[Exercise]:
Resume the forum discussion about shooting Star Trek planet scenes on location rather than on studio sets, carrying it on from its last post.

[Document excerpt]:
━━━━━━━━━━━━━━━━━━━━
Thanks to NavDude for posting this bts photo in a soon to be locked thread.

Seeing Peter Marko in natural light makes me wonder how much better "The Galileo Seven" might be if it were filmed at Vasquez Rocks. It would really open up and breath; you could get wide shots of the shuttlecraft sitting in a real place with some distance and depth. It would just be more cool.

Sometimes the studio was fine for planet sets, or nearly so. Barren worlds like Talos IV and Delta Vega are okay. Trelane's front yard in "Gothos" was supposed to be a small, artificially enclosed area. The planet scenes in "By Any Other Name" are not very important. "Amok Time" benefitted from the alien sky color.

On the other hand, it's hard to imagine "The Return of the Archons" being anywhere near as good without big, open street scenes to stage the action. "Shore Leave", "This Side of Paradise", and "The Paradise Syndrome" are vastly better for going out on location.

It makes you wonder if "Metamorphosis" would be that much better too, or would the intimate little story be somehow lessened by the distraction of scenic beauty. Would the almost fairy-tale-like atmosphere have its spell broken by the visual reality of the outdoors, so sharp and bright? This is just the opposite of "The Galileo Seven", despite both being landed shuttlecraft episodes.
 
I watched "By Any Other Name" the other day (I hadn't seen it for a couple of years). I'd forgotten about a third of that episode was planetside. As you say the scenes there aren't that important but perhaps if they had been shot outdoors it might have made them more memorable.
 
According to the script for "The Galileo Seven"; the Galileo landed in the bottom of a crater with the creatures around the top perimeter. The creatures basically had the crew surrounded from above and trapped. It also mentions that the bottom of the crater was soft and spongy which prevented the destruction of the Galileo when it crash landed. It would have beneficial to actually have this information in the episode but knowing that the Galileo and crew were in a confined space makes the studio planet set for this episode ok with me.
 
According to the script for "The Galileo Seven"; the Galileo landed in the bottom of a crater with the creatures around the top perimeter. The creatures basically had the crew surrounded from above and trapped. It also mentions that the bottom of the crater was soft and spongy which prevented the destruction of the Galileo when it crash landed. It would have beneficial to actually have this information in the episode but knowing that the Galileo and crew were in a confined space makes the studio planet set for this episode ok with me.

I don't think I ever heard that before. An Irwin Allen show would have taken the crater idea and run with it, in the set and the dialogue. But I can picture Robert Justman saying, "We can't do that. Forget it."
 
I don't think I ever heard that before. An Irwin Allen show would have taken the crater idea and run with it, in the set and the dialogue. But I can picture Robert Justman saying, "We can't do that. Forget it."
━━━━━━━━━━━━━━━━━━━━
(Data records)
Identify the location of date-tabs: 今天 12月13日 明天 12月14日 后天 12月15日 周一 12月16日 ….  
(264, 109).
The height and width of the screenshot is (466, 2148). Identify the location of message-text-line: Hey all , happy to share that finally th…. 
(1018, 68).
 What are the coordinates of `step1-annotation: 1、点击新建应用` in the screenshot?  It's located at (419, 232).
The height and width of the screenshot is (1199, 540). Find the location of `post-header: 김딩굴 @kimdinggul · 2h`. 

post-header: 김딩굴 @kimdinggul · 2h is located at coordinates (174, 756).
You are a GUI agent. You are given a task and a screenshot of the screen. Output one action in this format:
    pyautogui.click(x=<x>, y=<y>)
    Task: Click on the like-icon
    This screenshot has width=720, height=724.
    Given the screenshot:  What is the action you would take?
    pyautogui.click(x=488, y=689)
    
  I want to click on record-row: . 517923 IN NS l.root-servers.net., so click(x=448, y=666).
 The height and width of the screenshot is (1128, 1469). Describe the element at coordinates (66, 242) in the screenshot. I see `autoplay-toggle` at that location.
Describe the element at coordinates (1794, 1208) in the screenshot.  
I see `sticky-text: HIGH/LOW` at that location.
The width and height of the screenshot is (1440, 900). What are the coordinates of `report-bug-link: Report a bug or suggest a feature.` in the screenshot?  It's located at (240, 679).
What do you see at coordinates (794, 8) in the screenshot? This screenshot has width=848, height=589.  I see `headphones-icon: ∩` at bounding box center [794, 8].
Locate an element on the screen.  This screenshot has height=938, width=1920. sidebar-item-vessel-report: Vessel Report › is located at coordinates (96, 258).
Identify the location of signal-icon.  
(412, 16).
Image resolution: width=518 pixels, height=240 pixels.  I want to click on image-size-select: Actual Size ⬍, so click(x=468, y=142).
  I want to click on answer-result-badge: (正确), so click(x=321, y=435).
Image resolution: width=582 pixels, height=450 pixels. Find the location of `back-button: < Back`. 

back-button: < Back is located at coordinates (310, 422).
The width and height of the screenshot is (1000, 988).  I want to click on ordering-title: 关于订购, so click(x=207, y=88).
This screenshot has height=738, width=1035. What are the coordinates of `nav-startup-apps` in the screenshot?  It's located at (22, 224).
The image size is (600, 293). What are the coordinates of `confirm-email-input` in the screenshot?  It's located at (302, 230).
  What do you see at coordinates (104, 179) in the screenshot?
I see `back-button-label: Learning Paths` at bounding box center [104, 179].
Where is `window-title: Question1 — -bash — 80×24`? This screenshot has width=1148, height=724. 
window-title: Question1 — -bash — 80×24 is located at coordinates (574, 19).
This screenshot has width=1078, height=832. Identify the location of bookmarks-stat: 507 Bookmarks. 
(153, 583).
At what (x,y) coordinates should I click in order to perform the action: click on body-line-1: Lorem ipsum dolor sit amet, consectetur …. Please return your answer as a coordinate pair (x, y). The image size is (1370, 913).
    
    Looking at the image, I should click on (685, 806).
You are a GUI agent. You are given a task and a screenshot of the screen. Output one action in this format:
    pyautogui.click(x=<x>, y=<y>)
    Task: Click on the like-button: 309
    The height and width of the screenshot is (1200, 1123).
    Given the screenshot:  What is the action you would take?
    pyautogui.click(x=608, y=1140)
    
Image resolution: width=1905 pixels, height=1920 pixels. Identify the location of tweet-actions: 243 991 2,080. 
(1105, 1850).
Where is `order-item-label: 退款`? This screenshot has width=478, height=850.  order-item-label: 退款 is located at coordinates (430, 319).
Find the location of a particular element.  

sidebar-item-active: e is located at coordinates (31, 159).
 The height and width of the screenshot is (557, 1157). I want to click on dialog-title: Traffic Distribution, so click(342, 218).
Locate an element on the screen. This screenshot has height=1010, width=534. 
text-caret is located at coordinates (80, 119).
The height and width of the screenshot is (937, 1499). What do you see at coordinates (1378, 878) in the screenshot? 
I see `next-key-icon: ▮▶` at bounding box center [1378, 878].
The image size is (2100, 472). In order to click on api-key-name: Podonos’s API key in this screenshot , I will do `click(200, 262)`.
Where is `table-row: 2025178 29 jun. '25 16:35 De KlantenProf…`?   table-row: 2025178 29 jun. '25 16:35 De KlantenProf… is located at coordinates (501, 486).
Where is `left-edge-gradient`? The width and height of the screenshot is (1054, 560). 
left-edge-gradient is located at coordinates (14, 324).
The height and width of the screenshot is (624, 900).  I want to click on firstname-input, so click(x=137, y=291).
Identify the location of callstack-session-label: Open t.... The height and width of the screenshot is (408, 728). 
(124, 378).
━━━━━━━━━━━━━━━━━━━━
[Response to the task]:
Bob was famous for writing interoffice memos that said, "It can't be done. No way, no how, no sir."
 
Much as I loved the outdoor location scenes, you have to remember that the series was built on a premise of seeking out strange new worlds. All of those episodes you listed as being great for having been filmed outdoors are all "Earth style" planet episodes. Vasquez rocks and Africa, USA can only do so much. In order to think you're not really on Earth, you need those strangely colored skies, the weird clouds, the alien flora. The series wasn't always successful, but mosrt often than not, they did convey "alien world" petty well.
 
What about shooting outdoors and using some filters to make the sky look pink, or something?

Kor
 
In order to think you're not really on Earth, you need those strangely colored skies, the weird clouds, the alien flora. The series wasn't always successful, but most often than not, they did convey "alien world" petty well.

I agree but it all looked so fake. The Apple comes foremost to my mind but there are many others. I mean, TNG wasn't any better in season one. Arsenal of Freedom anyone?
 
No, Spectre was perfect as is. It was a fake representation pulled from Kirk's mind IMO.
I agree with Apple. It wasn't worth it to have the fake planet just for the red sky.
In Shore Leave they threw in some weird plants to make the world look more exotic -- that could have been done in Apple.
"IT Works" list.....
Cage -- just a bleak barren landscape
WNMHGB -- ditto
Mudd's -- ditto
Enemy -- freezing made it kind of necessary
Man Trap -- barren Egyptian looking again
Dagger -- one quick establishing shot
Conscience -- brief single scene
Menagerie -- one quick scene
Squire -- atmosphere works for Trelayne's castle
Taste of -- one quick scene
Catspaw -- it works because of the theme (the entire planet is a haunted house inside and out.)
Amok Time -- dry desert planet with red shy works.
Wolf in the Fold -- is the exterior on the backlot? I forget! It's works for that one shot
Spock's Brain -- again frigid conditions might have been an issue.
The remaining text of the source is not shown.